BTW, I checked Burton Raffel's Beowulf, too. He also considered it a Christian work--overtly in places.

Anonymous said...

Off topic, sorry. Have you taken off your links & prior posts? Or is this computer just glitchy today? I'm using the college library.

Darwin said...

I wasn't as impressed with his other articles in Asia Times when I went on to read them as with this one -- though I guess I took his links to previous articles as simply refering to previous things that he'd written rather than trying to cite himself as an authority.

I guess I was taking this more at the level of a glorified blog piece than a definative scholarly tak on Tolkien. (I'll have to look Mythlore up one of these days. I haven't heard of that since the days my folks were active in the Mythopeic Society 20+ years ago.)

While not quite sinking to the level of perfidy of an English major, I guess I do have a certain appreciation for plausible and consistent explanation of "what somethhing means" regardless of whether or not its clear that that's actually what the author intended. (Though I draw the line at such things as 'A Truth Universally Acknowledged': The Dialectic of Marxism and Homoerotic Desire in Pride and Prejudice -- that's why I went into a field where the text is key.)

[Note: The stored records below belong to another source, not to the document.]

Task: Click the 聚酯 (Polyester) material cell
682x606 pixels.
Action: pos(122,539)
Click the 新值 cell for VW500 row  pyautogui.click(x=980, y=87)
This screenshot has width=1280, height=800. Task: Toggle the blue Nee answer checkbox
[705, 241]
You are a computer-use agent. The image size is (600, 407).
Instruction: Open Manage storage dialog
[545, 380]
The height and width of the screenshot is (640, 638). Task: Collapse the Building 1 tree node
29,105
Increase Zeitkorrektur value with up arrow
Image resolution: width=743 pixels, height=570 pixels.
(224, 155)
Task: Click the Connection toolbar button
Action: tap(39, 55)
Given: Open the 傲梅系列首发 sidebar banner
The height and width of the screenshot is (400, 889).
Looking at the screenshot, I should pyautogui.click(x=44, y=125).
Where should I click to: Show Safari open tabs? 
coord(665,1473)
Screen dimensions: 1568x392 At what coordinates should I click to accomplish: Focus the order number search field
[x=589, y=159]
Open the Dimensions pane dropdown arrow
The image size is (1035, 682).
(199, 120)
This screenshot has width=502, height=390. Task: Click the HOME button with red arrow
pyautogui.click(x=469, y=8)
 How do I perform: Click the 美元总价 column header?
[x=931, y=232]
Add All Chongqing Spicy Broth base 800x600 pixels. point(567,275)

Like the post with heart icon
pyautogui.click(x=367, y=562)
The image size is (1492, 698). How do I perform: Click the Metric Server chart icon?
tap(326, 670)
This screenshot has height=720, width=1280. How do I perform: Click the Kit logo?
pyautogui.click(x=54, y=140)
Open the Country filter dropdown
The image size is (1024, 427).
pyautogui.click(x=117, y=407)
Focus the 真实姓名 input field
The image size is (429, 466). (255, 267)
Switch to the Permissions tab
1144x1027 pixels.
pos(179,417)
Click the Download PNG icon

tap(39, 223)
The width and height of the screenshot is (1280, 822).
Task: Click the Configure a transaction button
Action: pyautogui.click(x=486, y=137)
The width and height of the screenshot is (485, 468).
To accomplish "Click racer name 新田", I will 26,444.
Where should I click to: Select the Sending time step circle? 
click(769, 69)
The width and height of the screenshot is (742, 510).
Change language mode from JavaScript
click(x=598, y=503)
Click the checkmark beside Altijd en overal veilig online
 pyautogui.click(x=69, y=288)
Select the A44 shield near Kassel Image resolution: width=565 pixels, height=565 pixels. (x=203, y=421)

The question of how Christian Beowulf is is something I'm not sufficiently up on. It was certainly written down by a Christian, from what I recall. The question would be how fully formed the epic was before it reached its Christian scribe. (For instance, I believe that pretty much all of the sagas were written down by Christians -- even the ones that are strictly about pagan mythology. However, one assumes that the paganism portrayed is more or less accurate.)

I would say that Turin (and the other narratives in the Silmarillion which bear a certain semblance to pagan mythology) differ strongly at least from the classical mythology with which I'm far more familiar in that instead of seeing a hero as being afflicted by fate of by the gods despite his best efforts; we see a hero who through his own vices in led into undoing himself.

This is, I think, an explicitly Christian view. Christianity certainly deals with darkness, but it does not deal with tragedy in the pagan sense.

That and I just liked seeing Wagner get the smack around -- I like the man's music, but I have to agree with Tolkien on what he did to Germanic mythology. (Though I think the author of this article over plays the extent of any explicit master race/proto Nazi influence in Wagner.)

Darwin said...


I think the T Rex comic is pushing it down to the bottom of the page in IE...

1990bluejay said...

Thanks for posting this. I had mentioned this review to my better half since it had piqued my interest.

I admit to reading Spengler just for his quite different takes on events and such. I wouldn't call his analysis the best in the world, but I thought the review had merit and highlighted something that others neglect - Tolkien's amalgamation of the modern and anti-modern in his creation makes us disquieted. And, as we know, we don't necessarily like that feeling.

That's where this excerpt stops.